Réforme électorale en Côte d’Ivoire : la 2PFJ insiste sur l’inclusivité pour des élections apaisées
En Côte d’Ivoire, la Plateforme panafricaine des femmes et des jeunes pour la paix, la démocratie et la gouvernance (2PFJ) lance un appel pressant pour l’instauration d’un dialogue politique large et inclusif. L’objectif ? Favoriser une réforme électorale pérenne, capable de renforcer la stabilité institutionnelle du pays et de restaurer la confiance des citoyens dans le processus démocratique.
Pourquoi un dialogue politique est-il indispensable pour la réforme électorale en Côte d’Ivoire ?
Selon la 2PFJ, une réforme électorale ne saurait se limiter à des mesures techniques ou administratives.
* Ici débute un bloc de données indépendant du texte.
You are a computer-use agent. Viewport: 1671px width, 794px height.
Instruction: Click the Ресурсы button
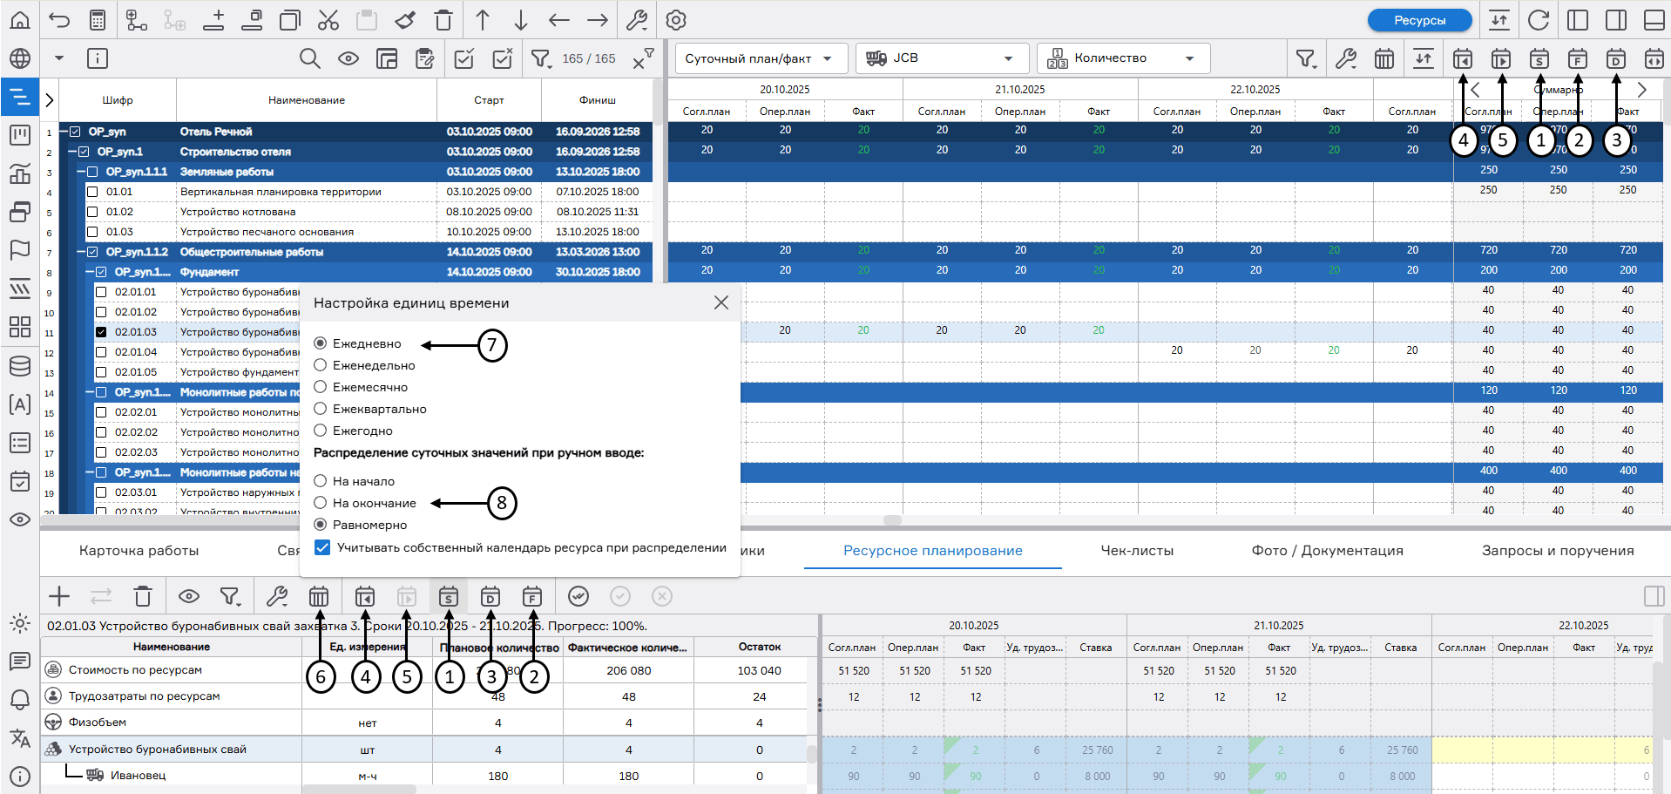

Elle doit s’appuyer sur un diagnostic approfondi des tensions socio-politiques qui ont marqué l’histoire récente du pays. « Les crises électorales ont laissé des traces profondes dans la population ivoirienne », souligne le document signé par Jean-Martial N’Guessan, président du conseil d’administration de la plateforme. Pour la 2PFJ, cette réforme représente une opportunité historique de rassembler toutes les forces vives de la Nation autour d’un projet commun : une Côte d’Ivoire stable, démocratique et prospère.
L’organisation insiste sur la nécessité de transformer l’actuelle réflexion sur la gouvernance électorale en un cadre de négociation républicain. Elle plaide pour l’implication de tous les acteurs politiques, y compris l’opposition, afin de garantir la légitimité des futurs organes électoraux. « Le futur organe de gestion des élections doit émerger d’un consensus national », précise-t-elle. Cette approche vise à éviter les conflits et à assurer la transparence des processus électoraux.
Quelles solutions concrètes propose la 2PFJ pour une réforme électorale réussie ?
La plateforme formule plusieurs recommandations clés pour encadrer cette réforme et en faire un levier de paix sociale. Parmi elles :
- La création de commissions techniques paritaires : Ces instances, composées de représentants du gouvernement, de l’opposition et de la société civile, auraient pour mission de définir les compétences, l’autonomie financière et l’indépendance des futurs organes électoraux. Leur rôle serait de proposer une architecture institutionnelle adaptée aux défis actuels.
- La libération des personnes détenues pour raisons politiques : Un geste fort, selon la 2PFJ, pour instaurer un climat de confiance et permettre à tous les acteurs de participer pleinement aux débats.
- Le retour sécurisé des exilés politiques : Leur inclusion dans le processus de réforme est perçue comme essentielle pour apaiser les tensions et favoriser une réconciliation nationale.
- Une représentation équitable des femmes et des jeunes : Pour la 2PFJ, ces groupes doivent occuper une place centrale dans les futurs organes électoraux, afin de renforcer la veille citoyenne et d’assurer une gouvernance plus inclusive.
Une réforme électorale comme levier de paix et de stabilité
Pour la 2PFJ, la réforme électorale en Côte d’Ivoire ne doit pas être perçue comme une simple obligation juridique ou administrative. Elle doit être envisagée comme un projet de société, capable de rassembler les Ivoiriens autour de valeurs communes. « L’histoire a montré que les crises peuvent être surmontées lorsque l’intérêt supérieur de la Nation prime », rappelle l’organisation, soulignant la résilience du peuple ivoirien.
Dans cette optique, la 2PFJ appelle à une mobilisation collective pour bâtir un système électoral plus transparent, plus représentatif et plus résilient. Elle insiste sur l’importance de s’appuyer sur des mécanismes de dialogue permanent, capables de prévenir les conflits et de garantir des élections crédibles. Une gouvernance électorale apaisée est, selon elle, la clé d’une Côte d’Ivoire unie et en paix.